=== EXCERPTED PASSAGE ===
· · · · · · ·

Published On: June 15, 2023

A scientific symposium organised the day before by the consortium discussed the evolution of COVID-19 variants and how to anticipate the next pandemic


Sun and sea were the background for the third General Assembly of the END-VOC Consortium, held on 7 and 8 June and hosted by the Barcelona Institute for Global Health (ISGlobal). For many of the more than 50 consortium members who travelled to Barcelona, it was their first face-to-face meeting, and an excellent opportunity to discuss progress made and plan future actions.

Progress made

In his welcome address, project leader Ibrahim Abubakar encouraged the members to not only work on the planned deliverables of the project, but also to “think outside the box to identify new questions and synergies at a time when our knowledge of COVID-19 has evolved so much”.

During the first part of the meeting, each work package briefly reviewed the progress made on each task, and the pending actions and challenges for the next months. Examples of progress made and ongoing work include: the bioinformatics guidelines for SARS-CoV-2 (WP3), a theoretical framework to predict immunological or epidemiological niches for COVID-19 variants or other zoonotic viruses (WP4), the establishment of assays to analyse humoral and cellular immunity to Spike antigens in the different cohorts (WP5), a clinical trial template and a data collection platform for future pandemics, in collaboration with the WHO (WP6), co-participatory activities with long Covid patients (WP7), mapping of regulatory frameworks, communication strategies and public perceptions on pandemic preparedness and vaccines (WP8), proposal of a generic governance structure for European consortia (WP9), and regular posts for the general audience on the END-VOC website (WP10). The challenges of data sharing within the consortium (WP2) were also discussed and a solution was found.

· · · · · · ·

Stored lines
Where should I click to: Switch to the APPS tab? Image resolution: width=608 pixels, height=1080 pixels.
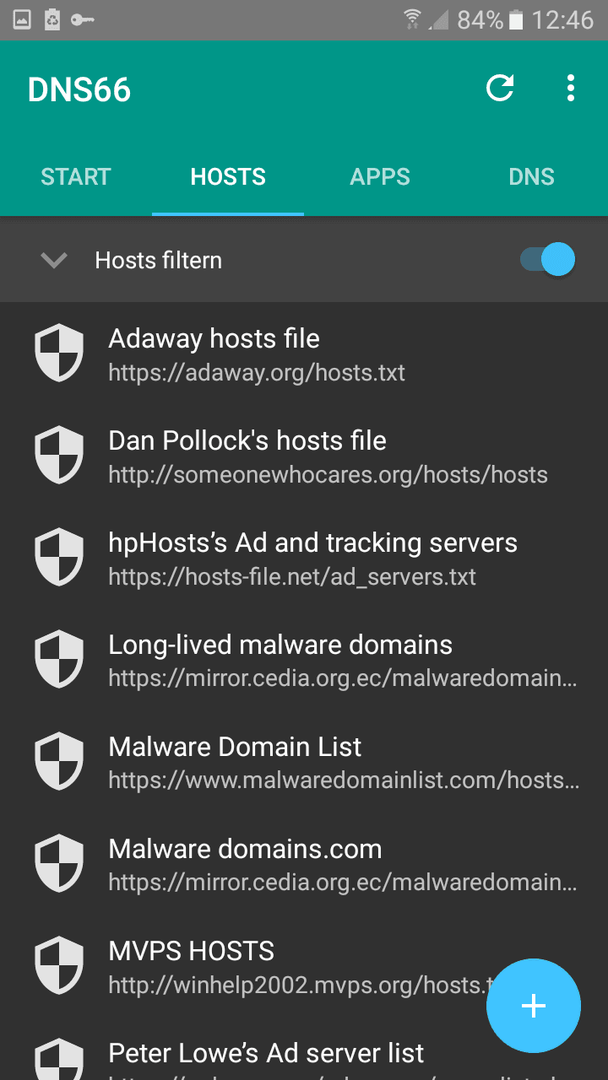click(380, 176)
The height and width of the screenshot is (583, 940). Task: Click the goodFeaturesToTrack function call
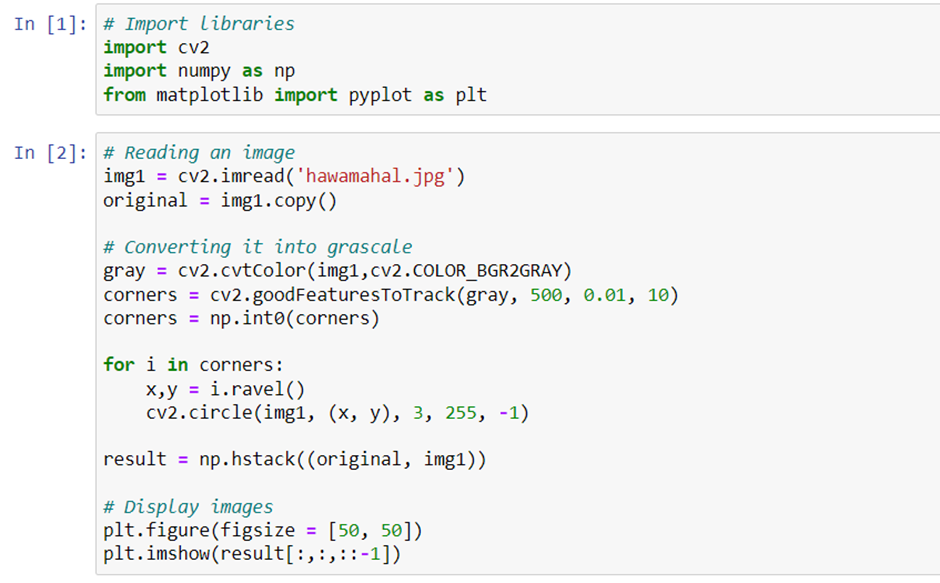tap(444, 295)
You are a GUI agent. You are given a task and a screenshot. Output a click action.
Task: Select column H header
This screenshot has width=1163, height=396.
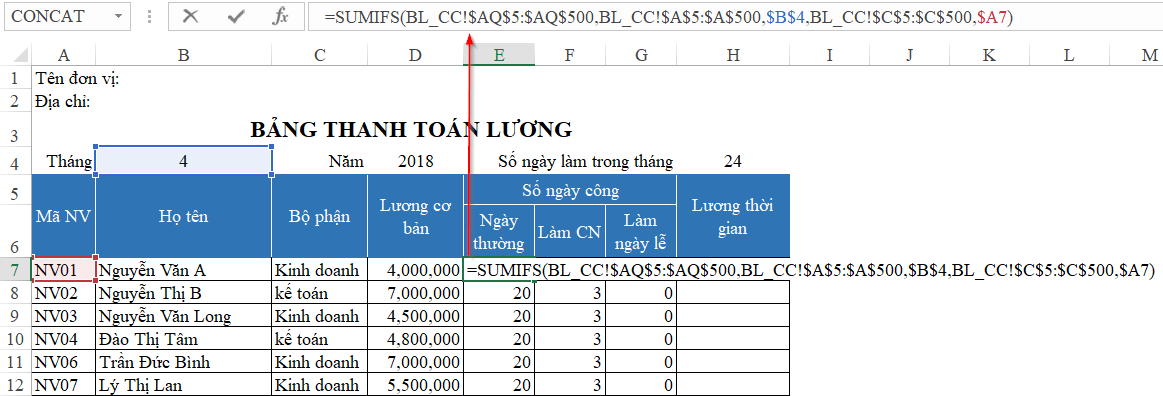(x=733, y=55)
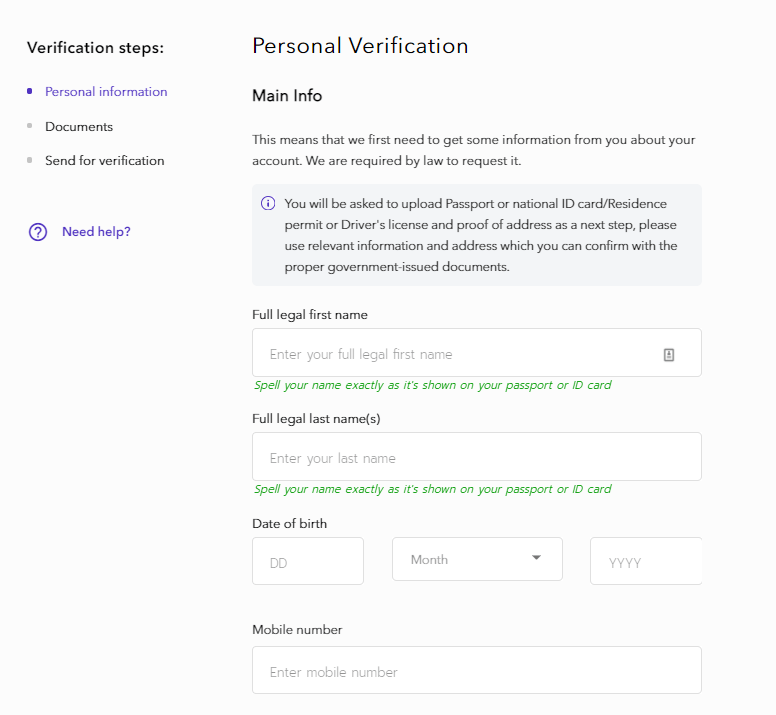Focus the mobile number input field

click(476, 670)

· · · · · · ·

=== TO DO ===
A. From the END-VOC article, list every work package cited as an example of progress made and ongoing work, giving each one's number and the work attributed to it.
B. Answer these questions from the END-VOC article:
(i) Which institute hosted the third General Assembly?
(ii) Who gave the welcome address as project leader?
(iii) Which work package's data-sharing challenges were discussed?
The stored lines are not needed for any of this work.

=== SET OF ANSWERS ===
A.
- WP3: the bioinformatics guidelines for SARS-CoV-2
- WP4: a theoretical framework to predict immunological or epidemiological niches for COVID-19 variants or other zoonotic viruses
- WP5: the establishment of assays to analyse humoral and cellular immunity to Spike antigens in the different cohorts
- WP6: a clinical trial template and a data collection platform for future pandemics, in collaboration with the WHO
- WP7: co-participatory activities with long Covid patients
- WP8: mapping of regulatory frameworks, communication strategies and public perceptions on pandemic preparedness and vaccines
- WP9: proposal of a generic governance structure for European consortia
- WP10: regular posts for the general audience on the END-VOC website

B.
(i) The Barcelona Institute for Global Health (ISGlobal)
(ii) Ibrahim Abubakar
(iii) WP2